On Nov 13, 2003, at 4:52 AM, Lars Ruoff wrote:
Would it be worthwhile to build a list of (offsets to the) RTP packets
of
each stream and speed up the analysis part by calling the dissection
only
for those packets??
You need more than an offset into the capture file to call a dissection
on a packet; you'd need the "frame_data" structure (which happens to
contain that offset).
* Is it feasible to redissect just a part of the packets, with only
the file
offset of each packet known?
No.
It *is* feasible to do so with the "frame_data" structure, however.
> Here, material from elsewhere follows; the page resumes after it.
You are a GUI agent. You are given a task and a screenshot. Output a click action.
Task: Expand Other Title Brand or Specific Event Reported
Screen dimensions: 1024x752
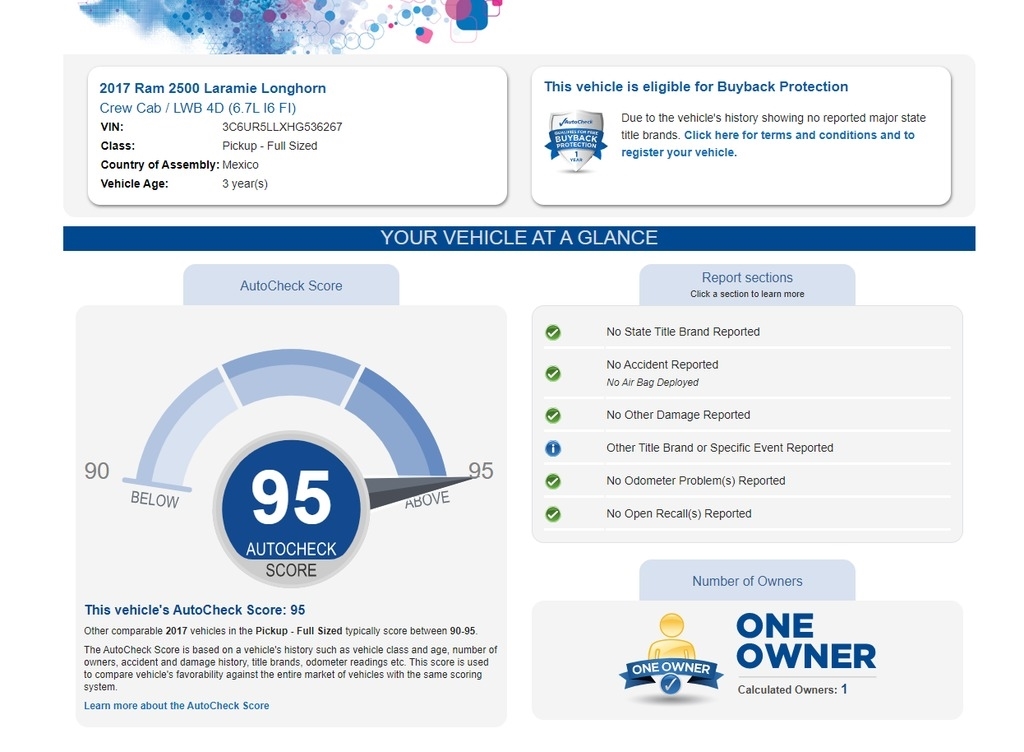tap(719, 448)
How to start? I'm not an expert on this.
(what about tap initialisation, packet dissector initialisation,
other taps would only see part of the packets and get mangled up?,
etc...)
You'd need to duplicate what "redissect_packets()" does, but only have
it dissect the packets in that list, and somehow arrange that only the
RTP tap be called.
* This solution requires some memory to be used permanently for
keeping the
packet list of each RTP stream. (Typically only a few bytes per packet
for
storing file offset of the packet
4 or 8 bytes per packet to store the pointer, plus list overhead. If
you use a GSList of the pointers, it's 4 or 8 bytes per packet of list
overhead, plus some probably-small amount of memory allocater overhead.
* Alternatively, only offsets to the RTP data itself (i.e. UDP payload)
could be stored in the list and the rtp_analysis would work directly
with
these, instead of using the tap mechanism. (i.e. packets will not be
redissected at all)
Finding that offset might be possible, but not necessarily easy - you'd
have to find the offset of the beginning of the RTP data from the
beginning of the tvbuff for the frame, and add that to the offset of
the frame in the file.
And that doesn't work if there *IS* no offset between the beginning of
the RTP data from the beginning of the tvbuff for the frame, for
example if the UDP packet was fragmented and the RTP data is in a
tvbuff of reassembled data.
I would not recommend that approach.